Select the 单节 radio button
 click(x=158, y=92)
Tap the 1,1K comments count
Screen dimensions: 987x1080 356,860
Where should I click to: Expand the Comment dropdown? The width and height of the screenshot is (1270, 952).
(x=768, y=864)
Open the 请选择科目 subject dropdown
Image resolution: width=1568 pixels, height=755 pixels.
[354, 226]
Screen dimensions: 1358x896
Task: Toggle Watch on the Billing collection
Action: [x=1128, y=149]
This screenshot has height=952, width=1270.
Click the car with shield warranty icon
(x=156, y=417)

==================================================

## [Problem]
Reproduce the material above without altering a single character.

## [Result of this exercise]
Select the 单节 radio button
 click(x=158, y=92)
Tap the 1,1K comments count
Screen dimensions: 987x1080 356,860
Where should I click to: Expand the Comment dropdown? The width and height of the screenshot is (1270, 952).
(x=768, y=864)
Open the 请选择科目 subject dropdown
Image resolution: width=1568 pixels, height=755 pixels.
[354, 226]
Screen dimensions: 1358x896
Task: Toggle Watch on the Billing collection
Action: [x=1128, y=149]
This screenshot has height=952, width=1270.
Click the car with shield warranty icon
(x=156, y=417)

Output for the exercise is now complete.